Le minimaliste moyen

« Tu manges…Chipotle. »

Ils présentent, comme fait, votre choix de déjeuner. C’est comme s’il n’y avait pas besoin de commentaire; la simple déclaration sur ce qu’il y a dans votre assiette est assez accablante. Une Santé.com l’éditeur a été soumis à cette dénigrement discrète lors d’un précédent travail. « J’avais honte de mes choix et je n’en ai plus jamais eu pour le déjeuner », se souvient-elle. « Mais qu’est-ce que c’est que leur affaire ? Ils ne savent pas ce que je mange à la maison. Si vous devez toujours défendre votre Taco Tuesday, a ajouté le Dr Peeke, « limitez votre temps ensemble parce que c’est tout simplement trop toxique de traîner avec des gens comme ça. »

Le claqueur de salade

« Regarde-toi encore avec ta petite salade de chou frisé.

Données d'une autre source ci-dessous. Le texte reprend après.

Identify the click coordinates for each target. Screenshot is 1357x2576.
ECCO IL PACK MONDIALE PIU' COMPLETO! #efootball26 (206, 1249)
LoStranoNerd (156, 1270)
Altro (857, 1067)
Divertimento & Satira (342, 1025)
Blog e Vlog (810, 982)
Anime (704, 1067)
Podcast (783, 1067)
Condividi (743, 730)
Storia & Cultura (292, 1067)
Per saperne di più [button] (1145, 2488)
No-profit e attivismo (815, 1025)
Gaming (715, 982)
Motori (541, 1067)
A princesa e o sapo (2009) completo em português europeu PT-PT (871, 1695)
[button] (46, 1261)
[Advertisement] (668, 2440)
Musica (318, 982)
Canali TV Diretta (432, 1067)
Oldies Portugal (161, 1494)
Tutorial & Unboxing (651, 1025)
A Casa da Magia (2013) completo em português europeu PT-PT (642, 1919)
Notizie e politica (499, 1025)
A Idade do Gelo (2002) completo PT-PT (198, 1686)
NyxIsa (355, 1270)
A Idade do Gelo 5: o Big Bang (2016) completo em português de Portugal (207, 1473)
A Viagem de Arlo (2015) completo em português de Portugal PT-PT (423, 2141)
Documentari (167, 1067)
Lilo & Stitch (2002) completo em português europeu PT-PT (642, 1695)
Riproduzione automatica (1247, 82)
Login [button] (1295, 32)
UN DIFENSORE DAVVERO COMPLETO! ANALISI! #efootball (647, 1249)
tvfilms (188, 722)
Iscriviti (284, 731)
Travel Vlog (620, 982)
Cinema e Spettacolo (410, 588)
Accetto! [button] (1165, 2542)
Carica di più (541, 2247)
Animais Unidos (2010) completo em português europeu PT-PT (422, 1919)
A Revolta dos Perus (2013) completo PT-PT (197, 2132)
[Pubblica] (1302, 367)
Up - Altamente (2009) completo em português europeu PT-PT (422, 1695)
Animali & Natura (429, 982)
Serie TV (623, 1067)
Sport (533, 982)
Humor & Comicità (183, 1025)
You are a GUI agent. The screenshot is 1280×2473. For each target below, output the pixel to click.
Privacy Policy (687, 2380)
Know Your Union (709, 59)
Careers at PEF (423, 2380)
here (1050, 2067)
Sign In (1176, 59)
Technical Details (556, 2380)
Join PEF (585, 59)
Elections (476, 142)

C’est l’inverse de la nourriture, dans laquelle vous vous sentez critiqué pour avoir aimé le jus vert, le saumon sur les légumes verts et un bol de quinoa grouillant. L’implication est que vous vous vantez ou essayez de faire en sorte que vos amis et collègues se sentent mal à propos de leurs déjeuners (vous ne l’êtes pas, n’est-ce pas ?). Personne ne devrait se sentir gêné de sortir son plat de lentilles et de tofu. Alors pourquoi les commentaires sarcastiques ? « Quand quelqu’un est aberrant et pratique un choix de vie plus sain, cela rendra les gens qui ne sont pas mal à l’aise », a déclaré le Dr Peeke. « Mon conseil est de sourire et de dire : « Je me sens bien et j’apprécie mon repas. J’espère qu’il en va de même pour vous. » »

Essayez juste de ne pas le dire à travers un grognement.